Your spreading enjoyment tells all. What is left to discuss when your enjoyment, your very being, requires my expiration? When your every gasp for air means I can’t breathe, when all other possibilities have receded, what else can be my hope in the middle of dying?
I resort to what I can see with my eyes closed and my body in the control of a murderer. Since I am clearly losing my life in deference to your fantasies about me. My heaven— the most ethical place I can go to— is my memory of a very real past and my imagination of a possible future in which justice is created, even for fleeting moments, against you, “the law,” and your utter lawlessness.
A mutual defense group of abolitionist, freedom-fighting Black people who forced federal marshals to retreat from capturing fugitives from slavery in 1851 at Christiana, Pennsylvania— and killed the slaveholder Edward Gorsuch.
Celia bashing in the skull of her pedophilic rapist slaveholder, Robert Newsom, in 1855 Missouri.
Robert Charles’ skillful dispatching of 6 members of the police-led lynch mob that came for him in 1900 New Orleans.

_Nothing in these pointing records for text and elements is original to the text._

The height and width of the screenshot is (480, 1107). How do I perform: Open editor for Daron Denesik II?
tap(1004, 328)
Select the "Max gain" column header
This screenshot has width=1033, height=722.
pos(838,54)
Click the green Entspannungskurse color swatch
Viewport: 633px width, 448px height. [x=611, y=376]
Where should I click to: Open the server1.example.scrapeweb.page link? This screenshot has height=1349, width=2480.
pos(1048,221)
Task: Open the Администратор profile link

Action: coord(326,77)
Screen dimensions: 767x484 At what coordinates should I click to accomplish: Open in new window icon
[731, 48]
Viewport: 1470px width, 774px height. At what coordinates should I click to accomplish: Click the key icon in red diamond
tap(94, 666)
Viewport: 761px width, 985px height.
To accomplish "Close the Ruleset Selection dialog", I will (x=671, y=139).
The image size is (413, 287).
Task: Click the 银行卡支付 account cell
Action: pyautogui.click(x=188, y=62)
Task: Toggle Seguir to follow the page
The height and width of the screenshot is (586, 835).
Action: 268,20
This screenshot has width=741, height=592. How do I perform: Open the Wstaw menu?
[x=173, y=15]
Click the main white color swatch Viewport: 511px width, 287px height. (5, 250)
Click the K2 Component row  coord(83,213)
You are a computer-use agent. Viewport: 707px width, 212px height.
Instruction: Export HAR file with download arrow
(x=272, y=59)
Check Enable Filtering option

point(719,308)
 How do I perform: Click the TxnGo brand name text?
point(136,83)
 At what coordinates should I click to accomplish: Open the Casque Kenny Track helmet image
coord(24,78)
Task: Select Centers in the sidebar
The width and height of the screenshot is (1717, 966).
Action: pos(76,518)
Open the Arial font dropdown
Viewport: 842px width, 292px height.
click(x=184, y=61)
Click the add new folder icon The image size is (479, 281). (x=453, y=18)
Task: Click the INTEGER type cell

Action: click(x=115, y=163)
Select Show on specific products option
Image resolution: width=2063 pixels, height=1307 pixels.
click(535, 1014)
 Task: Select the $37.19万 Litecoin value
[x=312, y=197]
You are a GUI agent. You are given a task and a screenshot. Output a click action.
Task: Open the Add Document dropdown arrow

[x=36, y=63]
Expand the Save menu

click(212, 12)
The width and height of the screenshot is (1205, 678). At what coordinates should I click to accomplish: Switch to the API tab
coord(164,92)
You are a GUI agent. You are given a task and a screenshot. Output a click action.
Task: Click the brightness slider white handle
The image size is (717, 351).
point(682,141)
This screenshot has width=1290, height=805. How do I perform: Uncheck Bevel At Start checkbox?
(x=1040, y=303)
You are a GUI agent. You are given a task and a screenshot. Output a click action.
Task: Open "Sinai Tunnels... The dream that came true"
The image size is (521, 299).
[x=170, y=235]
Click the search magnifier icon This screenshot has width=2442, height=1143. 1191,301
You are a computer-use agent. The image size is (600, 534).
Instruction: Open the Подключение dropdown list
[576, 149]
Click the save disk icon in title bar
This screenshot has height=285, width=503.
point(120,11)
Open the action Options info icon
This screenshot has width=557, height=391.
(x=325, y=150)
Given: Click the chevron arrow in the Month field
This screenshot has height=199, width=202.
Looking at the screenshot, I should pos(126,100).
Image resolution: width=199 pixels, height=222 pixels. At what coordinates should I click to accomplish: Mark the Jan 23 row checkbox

Gavin Long. Micah Xavier Johnson. Lovelle Mixon. Christopher Dorner.
It was always already there. Waiting. You have made all these moments more than likely, more than necessary--you have made them ethical. Both after the fact and before the fact. "All of it is now." You have hastened the bloody interval, and amplified the force that will be necessary. More will have to die because of what you do to me. You know. When that interval comes back around, don’t wonder why.